▸ **Extrait du document**:
**********

Que l’on compare ces vers avec la Dame qui tissait, citée un peu plus haut, on verra comme ils correspondent déjà à l’analyse de la phrase. Progrès inconscient peut-être, mais naturel : l’enjambement n’a sa raison d’être qu’avec la mesure syllabique dont il cherche à combattre la monotonie ; il ne peut que nuire aux rythmes, — hors des cas particuliers pour lesquels, encore une fois, la sensation ainsi exprimée justifie l’exception ; — car, au développement naturel des mouvements qu’elle contient doit s’allier le développement naturel de la période.

Dans les derniers livres de M. Griffin l’analyse, vers par vers, du discours et des images, est conduite encore plus loin. On en trouve des exemples typiques :

Voici ma pensée :
Si la flèche
Que mon arc lance aux étoiles
Retombe et blesse
Ma main qui l’a lancée
Vers les étoiles ;
Et si le cri d’opprobre
Que je jette à l’écho des bois
— Bavard ou de réponse sobre,
Selon ma voix-
Se retourne comme une insulte
Qui brûle mon cœur en moi ;
Ainsi tout vieux rêve vers toi,
Tout vieil émoi
(Qu’un nouveau rire, croit-il, achève)
Surgit encore comme un tumulte,
Hélène,
Et tout vieux rêve
Me pèse jour et nuit en honte vaine
Comme un remords :
Tel l’espoir d’une aube qui jamais ne se lève,
Tel que mon jour est las de porter mes jours morts.

Mais en une phrase ainsi déchiquetée, il est difficile de faire sentir un rythme de quelque force et d’une allure continue. L’auteur de ce poème y échoue assurément lui-même, — ou plutôt il réalise, en des vers qui sont près de la prose, une sorte de rythme nouveau basé sur le geste. J’entends bien qu’il y a de la surprise chez ceux qui déchiffrent cette phrase. Voici : Comme je l’écrivais tout à l’heure, la grande question, au point de vue des techniques récentes, est le rapport du rythme à l’analyse logique. Quelques littérateurs n’ont pas l’air, il est vrai, de s’en préoccuper beaucoup ; d’autres le cherchent dans un nombre plus ou moins constant de syllabes toniques et peuvent réaliser ainsi un art où l’élan fol de l’instinct n’exclut pas l’équilibre des proportions.

**********

▸ **Extraits de données**:

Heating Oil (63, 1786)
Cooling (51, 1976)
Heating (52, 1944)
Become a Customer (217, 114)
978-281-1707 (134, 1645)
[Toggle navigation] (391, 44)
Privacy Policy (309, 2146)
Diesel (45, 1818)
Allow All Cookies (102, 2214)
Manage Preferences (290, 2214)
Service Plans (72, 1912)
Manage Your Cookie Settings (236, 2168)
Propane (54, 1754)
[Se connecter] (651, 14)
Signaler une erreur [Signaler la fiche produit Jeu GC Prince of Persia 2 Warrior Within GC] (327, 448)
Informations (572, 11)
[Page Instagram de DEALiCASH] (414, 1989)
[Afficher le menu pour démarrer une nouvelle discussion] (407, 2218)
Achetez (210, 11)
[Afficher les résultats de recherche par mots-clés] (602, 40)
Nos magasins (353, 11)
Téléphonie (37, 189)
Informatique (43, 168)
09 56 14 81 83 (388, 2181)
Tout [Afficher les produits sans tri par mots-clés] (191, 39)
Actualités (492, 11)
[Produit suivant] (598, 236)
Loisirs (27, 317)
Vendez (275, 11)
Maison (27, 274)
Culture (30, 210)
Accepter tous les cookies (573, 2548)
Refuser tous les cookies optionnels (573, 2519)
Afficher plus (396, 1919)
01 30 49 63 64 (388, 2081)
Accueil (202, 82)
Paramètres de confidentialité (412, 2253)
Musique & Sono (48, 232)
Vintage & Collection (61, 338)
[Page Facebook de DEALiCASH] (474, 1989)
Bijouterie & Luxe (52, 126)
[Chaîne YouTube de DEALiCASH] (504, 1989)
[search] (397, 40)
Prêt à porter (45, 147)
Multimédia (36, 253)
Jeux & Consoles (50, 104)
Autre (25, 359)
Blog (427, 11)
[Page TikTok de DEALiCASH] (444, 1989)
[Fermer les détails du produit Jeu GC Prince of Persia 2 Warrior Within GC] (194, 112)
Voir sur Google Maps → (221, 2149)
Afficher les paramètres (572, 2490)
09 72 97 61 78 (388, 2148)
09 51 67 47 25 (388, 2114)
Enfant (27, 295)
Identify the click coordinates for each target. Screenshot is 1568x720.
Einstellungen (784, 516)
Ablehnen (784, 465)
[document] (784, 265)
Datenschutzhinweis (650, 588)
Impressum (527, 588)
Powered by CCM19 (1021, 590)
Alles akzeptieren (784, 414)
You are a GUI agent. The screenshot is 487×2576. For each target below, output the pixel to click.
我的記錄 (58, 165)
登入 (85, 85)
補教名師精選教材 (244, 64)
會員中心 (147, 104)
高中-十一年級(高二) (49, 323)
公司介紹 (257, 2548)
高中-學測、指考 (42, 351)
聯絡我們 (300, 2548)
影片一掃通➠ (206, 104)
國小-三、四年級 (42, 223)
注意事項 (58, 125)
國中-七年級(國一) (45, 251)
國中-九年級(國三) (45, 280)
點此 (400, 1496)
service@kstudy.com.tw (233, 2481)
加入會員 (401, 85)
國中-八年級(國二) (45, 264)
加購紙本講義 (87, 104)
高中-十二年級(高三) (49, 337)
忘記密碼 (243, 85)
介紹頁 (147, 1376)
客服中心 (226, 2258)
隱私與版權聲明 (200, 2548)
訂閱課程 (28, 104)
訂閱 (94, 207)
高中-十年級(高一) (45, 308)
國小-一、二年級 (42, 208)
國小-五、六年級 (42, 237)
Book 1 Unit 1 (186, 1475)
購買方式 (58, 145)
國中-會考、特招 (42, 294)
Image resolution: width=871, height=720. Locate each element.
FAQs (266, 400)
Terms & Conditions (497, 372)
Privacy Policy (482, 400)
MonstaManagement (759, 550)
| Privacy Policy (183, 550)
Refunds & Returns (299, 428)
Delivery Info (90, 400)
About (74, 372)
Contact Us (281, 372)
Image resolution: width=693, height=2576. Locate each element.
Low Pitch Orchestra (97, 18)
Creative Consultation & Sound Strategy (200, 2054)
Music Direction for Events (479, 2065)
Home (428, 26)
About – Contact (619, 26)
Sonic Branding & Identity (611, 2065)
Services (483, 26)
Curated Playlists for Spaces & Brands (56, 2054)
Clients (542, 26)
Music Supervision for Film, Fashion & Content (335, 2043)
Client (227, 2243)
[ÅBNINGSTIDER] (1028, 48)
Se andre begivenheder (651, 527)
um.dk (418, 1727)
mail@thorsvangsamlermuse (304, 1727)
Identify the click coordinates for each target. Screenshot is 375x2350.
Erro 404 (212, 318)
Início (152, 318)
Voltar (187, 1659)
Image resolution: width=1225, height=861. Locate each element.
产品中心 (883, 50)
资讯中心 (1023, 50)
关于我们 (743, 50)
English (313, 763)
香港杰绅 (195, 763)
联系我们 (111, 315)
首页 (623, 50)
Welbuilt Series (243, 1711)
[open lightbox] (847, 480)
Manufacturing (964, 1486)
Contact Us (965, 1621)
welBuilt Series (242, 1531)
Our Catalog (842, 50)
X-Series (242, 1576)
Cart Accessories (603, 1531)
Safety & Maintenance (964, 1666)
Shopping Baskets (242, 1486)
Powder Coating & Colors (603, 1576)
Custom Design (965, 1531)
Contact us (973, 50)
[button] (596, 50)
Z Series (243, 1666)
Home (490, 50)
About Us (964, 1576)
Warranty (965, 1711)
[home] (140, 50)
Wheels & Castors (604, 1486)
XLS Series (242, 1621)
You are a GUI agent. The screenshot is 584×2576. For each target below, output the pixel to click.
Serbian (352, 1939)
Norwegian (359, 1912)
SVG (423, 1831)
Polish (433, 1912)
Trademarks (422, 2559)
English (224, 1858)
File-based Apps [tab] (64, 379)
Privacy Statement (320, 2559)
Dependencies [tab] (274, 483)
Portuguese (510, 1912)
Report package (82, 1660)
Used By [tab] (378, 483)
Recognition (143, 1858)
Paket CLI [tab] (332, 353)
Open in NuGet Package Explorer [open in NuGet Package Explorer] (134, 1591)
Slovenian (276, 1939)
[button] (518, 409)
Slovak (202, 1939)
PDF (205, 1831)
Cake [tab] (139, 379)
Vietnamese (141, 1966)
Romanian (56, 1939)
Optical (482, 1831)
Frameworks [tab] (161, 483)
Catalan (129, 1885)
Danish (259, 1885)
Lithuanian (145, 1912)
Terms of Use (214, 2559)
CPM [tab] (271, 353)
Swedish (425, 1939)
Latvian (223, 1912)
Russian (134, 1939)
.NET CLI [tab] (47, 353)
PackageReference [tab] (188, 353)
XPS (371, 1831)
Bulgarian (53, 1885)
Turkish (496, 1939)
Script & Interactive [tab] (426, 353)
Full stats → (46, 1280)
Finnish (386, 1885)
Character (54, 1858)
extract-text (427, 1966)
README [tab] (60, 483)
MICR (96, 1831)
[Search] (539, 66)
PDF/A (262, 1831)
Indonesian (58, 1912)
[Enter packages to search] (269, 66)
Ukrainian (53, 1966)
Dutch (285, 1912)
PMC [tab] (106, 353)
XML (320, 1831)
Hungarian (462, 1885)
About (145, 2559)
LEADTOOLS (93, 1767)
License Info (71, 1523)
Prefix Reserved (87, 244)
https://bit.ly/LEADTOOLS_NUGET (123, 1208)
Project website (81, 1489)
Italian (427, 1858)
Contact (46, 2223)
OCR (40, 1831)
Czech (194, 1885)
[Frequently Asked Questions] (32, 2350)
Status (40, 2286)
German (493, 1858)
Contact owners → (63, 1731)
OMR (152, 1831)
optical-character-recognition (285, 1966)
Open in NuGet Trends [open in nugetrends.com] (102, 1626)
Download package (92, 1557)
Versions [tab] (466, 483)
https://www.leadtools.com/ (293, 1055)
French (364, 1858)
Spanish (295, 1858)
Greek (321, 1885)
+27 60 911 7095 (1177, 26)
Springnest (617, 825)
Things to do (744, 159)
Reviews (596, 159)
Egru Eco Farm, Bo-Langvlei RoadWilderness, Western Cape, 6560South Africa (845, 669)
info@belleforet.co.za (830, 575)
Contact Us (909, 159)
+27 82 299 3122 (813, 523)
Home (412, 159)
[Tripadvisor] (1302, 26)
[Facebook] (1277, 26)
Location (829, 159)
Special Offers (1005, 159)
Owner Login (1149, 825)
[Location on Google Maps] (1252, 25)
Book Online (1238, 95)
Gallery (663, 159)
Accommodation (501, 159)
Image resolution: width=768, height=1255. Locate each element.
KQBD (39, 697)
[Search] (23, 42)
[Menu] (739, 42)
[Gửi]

**********

▸ **Détails de la tâche**: Dans l'extrait sur la versification, pourquoi l'enjambement n'a-t-il sa raison d'être qu'avec la mesure syllabique ?

▸ **Réponse attendue**: L'enjambement cherche à combattre la monotonie de la mesure syllabique. Hors de ce cadre, il ne peut que nuire aux rythmes, sauf dans des cas particuliers où la sensation exprimée justifie l'exception.